Cooperazione internazionale: Viadana
e Congo, così lontane, così vicine

Quello di Christian Manfredi in Congo, nel Nord Kivu, è un ritorno. Un nuovo viaggio che vede l’esponente dell’organizzazione viadanese New Tabor, dopo 12 anni, tornare per una nuova missione, coinvolto nelle progettualità dell’associazione guidata da don Paolo Tonghini.
Da allora il fil rouge con il Congo non si è mai interrotto, forte di progetti presentati in vari contesti. Negli ultimi mesi, ad esempio, Manfredi e Tonghini hanno illustrato, all’evento Vicenzaoro, l’iniziativa finalizzata a realizzare una scuola e laboratorio orafo in Congo. Un’applicazione del concetto di business etico per dare lavoro, occupazione e dignità ai locali. Quello in essere tra la cittadina mantovana e il Congo è un ponte di solidarietà e collaborazione che vede, appunto, l’associazione viadanese protagonista.
Un viaggio che serve per intessere ulteriori legami con la popolazione e le autorità civili e religiose locali, rafforzando una rete di relazioni e controllare l’andamento delle missioni nel cuore pulsante e tormentato da conflitti della nazione. Una nazione che vive una dicotomia molto forte: “Da una parte la speranza di crescita, dall’altra – osserva Manfredi – l’instabilità e la paura.
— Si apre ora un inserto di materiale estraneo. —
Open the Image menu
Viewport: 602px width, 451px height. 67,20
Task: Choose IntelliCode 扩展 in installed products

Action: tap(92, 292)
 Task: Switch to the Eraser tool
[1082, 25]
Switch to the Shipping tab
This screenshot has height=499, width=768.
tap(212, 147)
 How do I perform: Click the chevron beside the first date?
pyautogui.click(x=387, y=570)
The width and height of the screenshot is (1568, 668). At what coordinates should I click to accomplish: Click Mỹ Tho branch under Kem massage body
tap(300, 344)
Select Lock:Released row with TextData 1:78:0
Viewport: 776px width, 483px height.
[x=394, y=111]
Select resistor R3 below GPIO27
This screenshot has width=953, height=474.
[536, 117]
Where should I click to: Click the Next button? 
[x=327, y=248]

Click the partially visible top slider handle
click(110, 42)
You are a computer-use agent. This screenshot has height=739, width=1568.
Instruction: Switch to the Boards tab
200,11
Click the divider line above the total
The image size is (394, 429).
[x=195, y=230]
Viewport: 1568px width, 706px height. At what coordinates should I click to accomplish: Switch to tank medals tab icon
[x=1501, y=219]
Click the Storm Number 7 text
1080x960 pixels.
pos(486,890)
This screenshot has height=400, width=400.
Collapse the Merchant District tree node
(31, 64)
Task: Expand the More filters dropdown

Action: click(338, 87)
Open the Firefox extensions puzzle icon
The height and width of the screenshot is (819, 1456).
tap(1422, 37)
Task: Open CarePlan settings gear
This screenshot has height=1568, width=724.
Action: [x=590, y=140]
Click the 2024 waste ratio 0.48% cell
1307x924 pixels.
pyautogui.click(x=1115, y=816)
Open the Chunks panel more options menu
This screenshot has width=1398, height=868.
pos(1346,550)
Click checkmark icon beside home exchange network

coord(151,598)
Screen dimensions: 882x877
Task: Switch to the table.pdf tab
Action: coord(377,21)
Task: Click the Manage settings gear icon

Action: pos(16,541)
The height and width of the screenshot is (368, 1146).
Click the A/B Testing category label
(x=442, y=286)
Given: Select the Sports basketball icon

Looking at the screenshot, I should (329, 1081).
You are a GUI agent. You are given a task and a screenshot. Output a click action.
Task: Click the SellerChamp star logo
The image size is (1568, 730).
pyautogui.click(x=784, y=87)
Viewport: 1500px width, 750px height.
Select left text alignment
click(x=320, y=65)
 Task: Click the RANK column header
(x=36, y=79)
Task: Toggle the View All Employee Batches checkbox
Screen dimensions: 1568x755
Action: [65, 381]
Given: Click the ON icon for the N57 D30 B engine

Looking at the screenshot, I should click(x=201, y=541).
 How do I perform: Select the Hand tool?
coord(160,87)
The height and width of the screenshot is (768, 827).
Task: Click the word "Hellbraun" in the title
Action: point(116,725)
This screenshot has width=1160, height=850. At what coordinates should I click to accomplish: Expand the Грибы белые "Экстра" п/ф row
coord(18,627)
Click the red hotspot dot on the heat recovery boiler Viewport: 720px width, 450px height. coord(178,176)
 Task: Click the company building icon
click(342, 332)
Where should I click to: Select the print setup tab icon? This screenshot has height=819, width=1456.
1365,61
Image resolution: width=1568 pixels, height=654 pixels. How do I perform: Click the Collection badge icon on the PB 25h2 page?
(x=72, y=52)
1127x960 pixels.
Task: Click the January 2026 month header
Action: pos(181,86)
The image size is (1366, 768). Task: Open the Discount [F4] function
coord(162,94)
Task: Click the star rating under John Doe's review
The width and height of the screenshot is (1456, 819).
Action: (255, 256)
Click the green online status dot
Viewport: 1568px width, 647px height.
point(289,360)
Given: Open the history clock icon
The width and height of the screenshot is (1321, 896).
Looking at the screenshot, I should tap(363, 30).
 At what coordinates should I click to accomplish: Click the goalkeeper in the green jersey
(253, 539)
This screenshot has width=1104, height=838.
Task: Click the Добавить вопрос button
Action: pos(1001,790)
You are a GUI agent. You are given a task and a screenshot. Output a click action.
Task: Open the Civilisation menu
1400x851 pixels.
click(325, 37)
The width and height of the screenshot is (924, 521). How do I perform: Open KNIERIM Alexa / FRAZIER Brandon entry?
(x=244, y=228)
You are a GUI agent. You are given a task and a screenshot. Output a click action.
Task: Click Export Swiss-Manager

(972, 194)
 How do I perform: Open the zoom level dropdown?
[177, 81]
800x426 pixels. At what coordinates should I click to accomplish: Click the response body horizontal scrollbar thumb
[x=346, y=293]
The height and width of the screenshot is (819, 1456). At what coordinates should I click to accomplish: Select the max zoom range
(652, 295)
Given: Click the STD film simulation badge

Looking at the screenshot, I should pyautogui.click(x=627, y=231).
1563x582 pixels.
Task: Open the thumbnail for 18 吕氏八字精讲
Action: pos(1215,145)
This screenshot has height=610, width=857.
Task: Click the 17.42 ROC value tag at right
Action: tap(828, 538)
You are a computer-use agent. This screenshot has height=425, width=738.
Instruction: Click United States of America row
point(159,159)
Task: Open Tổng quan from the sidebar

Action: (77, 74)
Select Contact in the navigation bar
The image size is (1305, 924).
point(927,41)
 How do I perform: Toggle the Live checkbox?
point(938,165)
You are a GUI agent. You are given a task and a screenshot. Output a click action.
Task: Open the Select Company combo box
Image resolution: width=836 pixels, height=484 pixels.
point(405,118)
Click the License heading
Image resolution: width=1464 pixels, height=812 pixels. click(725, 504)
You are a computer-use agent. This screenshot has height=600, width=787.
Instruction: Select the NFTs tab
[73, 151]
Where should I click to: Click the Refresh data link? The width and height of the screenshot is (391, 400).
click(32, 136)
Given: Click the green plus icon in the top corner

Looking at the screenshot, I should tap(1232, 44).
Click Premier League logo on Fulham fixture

I movimenti di gruppi armati nelle zone periferiche di Butembo e Beni creano insicurezza, costringendo la popolazione a vivere tra allarmi, sfollamenti e perdita di certezze. Nonostante ciò, la forza della comunità rimane intatta”. Una comunità in cui parrocchie e scuole sono presidi di crescita e stabilità, pur nei limiti del contesto: “Sono luoghi di accoglienza, di istruzione e di cura che sostituiscono, spesso, lo Stato. La popolazione esprime con forza il desiderio di sviluppo, dignità e collaborazione con le altre comunità cristiane del mondo. Qui si sente forte il grido di un popolo che, pur segnato dalla sofferenza, continua a credere nella speranza di un futuro diverso”.
L’abbondanza di minerali nel sottosuolo è al centro di “un grande gioco” internazionale di interessi, alla base di conflitti sempre più aspri. L’area del Nord Kivu, in particolare, è ricca di oro, coltan, cassiterite e wolframite: minerali preziosi per l’economia globale, indispensabili per la realizzazione di device elettronici. Un’abbondanza di risorse inversamente proporzionale alle condizioni di povertà e sofferenza di una popolazione sfruttata: “Il tutto – continua – a causa di interessi generali per il controllo delle miniere, mentre le comunità locali sono schiacciate tra violenze e povertà”.
Ad opporsi strenuamente alla situazione generale vi sono le comunità cristiane, promotrici di pace e coesione: “La popolazione chiede solidarietà internazionale, non solo sotto forma di aiuti materiali, ma soprattutto attraverso progetti di lungo termine: scuole, centri di formazione professionale, cooperative agricole e percorsi di microcredito”. Aspetti nevralgici già affrontati (anche) da New Tabor.
In chiusura, l’esponente dell’associazione lancia un appello alle istituzioni italiane ed europee: “Il Nord Kivu – termina Manfredi – non può restare nell’ombra. È tempo che le istituzioni, la società civile e le comunità religiose europee e italiane rispondano con azioni concrete: collaborazioni educative, programmi di sviluppo sostenibile e reti di cooperazione”.